You seem to be mistaken that MS need to please anyone but the gamers. No gamers on your console, publishers won't sell games, they'll produce less for it and spend less time on it. Retailers will notice your console games don't sell well and dedicate more space to the ones that do.

Please gamers, then please everyone else.

On your points, 1 isn't an option, they'd alienate too many people too quickly. In option 2 though you are right, they are in a weird middle ground and they aren't quite a TV box but it is hard to enter such a market like that when established companies already hold huge ground.

You seem to be mistaken in thinking that they need to please ALL gamers. There are many different kinds of gamers, microsoft needs to decide which audience they are targeting and stick with that. If microsoft feels digital download is the future, they should target internet connected gamers and let that be the end of it, the kind that are used to being strictly digital. Physical discs is just a waste of time for that audience. People forget how big of a deal it was when microsoft chose to go broadband only with the first xbox. A LOT of people still had dial up back then, myself included. But they made the right decision.

Also, you think microsoft isn't alienating people already? Atleast by getting rid of the optical drive they could alienate them and save money at the same time. I'm sure apple alienated people when they released touch screen devices without input keys, but guess what? Forward looking individuals saw the value in it and they bought it anyways. The console does not need to be for everyone.

Pleasing ALL gamers and even those who aren't considered gamers is their goal however you mistook my meaning.
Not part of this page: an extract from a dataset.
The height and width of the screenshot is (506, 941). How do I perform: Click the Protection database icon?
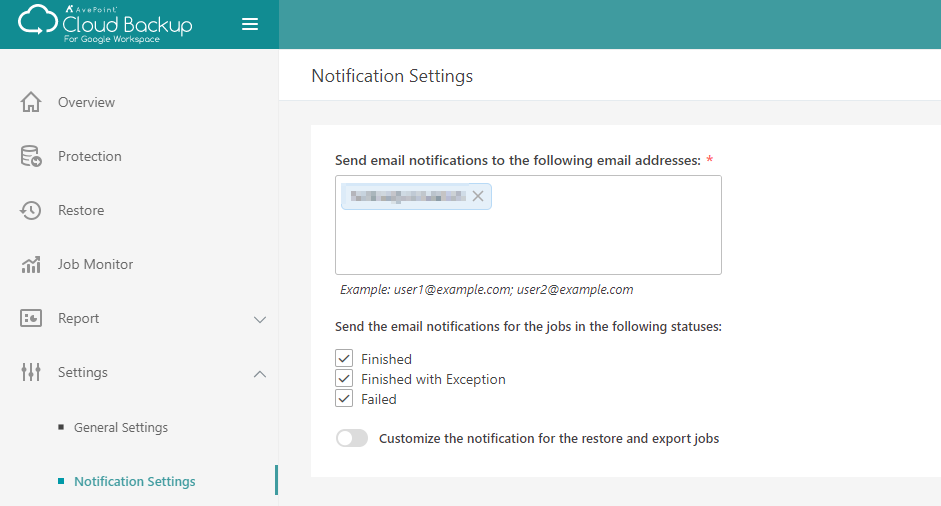pos(31,156)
When I say gamers, I mean potential customers. A customer will buy games but if you do not have enough customers your product will not succeed, regardless of if you attempt to secure a certain audience. Included in this certain audience are those that would be alienated.

You are saying they should not have gone for that bigger audience/customer base but a far far smaller one but one more likely to spend the cash? but that is against their intended goal and not something they would have done. They want to be in the living room of the family home, not the bedroom on a 20 something guy in a shared household (disposable imcome or not).
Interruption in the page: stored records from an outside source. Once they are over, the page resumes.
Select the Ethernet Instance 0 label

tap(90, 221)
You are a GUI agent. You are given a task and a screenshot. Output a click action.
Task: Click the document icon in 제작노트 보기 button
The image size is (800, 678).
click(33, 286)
The audience of people with internet access is not a small audience. Most people in the US and UK have internet access. Microsoft should be focused on trying to hold on to those markets as well as growing and gaining market share in the rest of Europe. I don't mean to sound harsh but trying to cater to people in the amazon rainforest or people living in the amish community is not smart business. Sony is an established brand in many countries that are less developed, it makes sense for them to cater to that segment, it doesn't make sense for microsoft. And if we are talking about people with slow internet access, lets keep in mind that internet speeds are increasing. If ms is making a future proof console then they can assume that in a few years 20 GB+ will take less than 30 minutes on an affordable plan, after all very few people had HD tv's when the xbox 360 was released but that didn't stop them from making a HD console. Even if state legislators never get their heads out their rear, we can still assume that ISP's themselves will eventually get with the times. And even if that doesn't happen the OS should still allow for downloading to not be a big deal.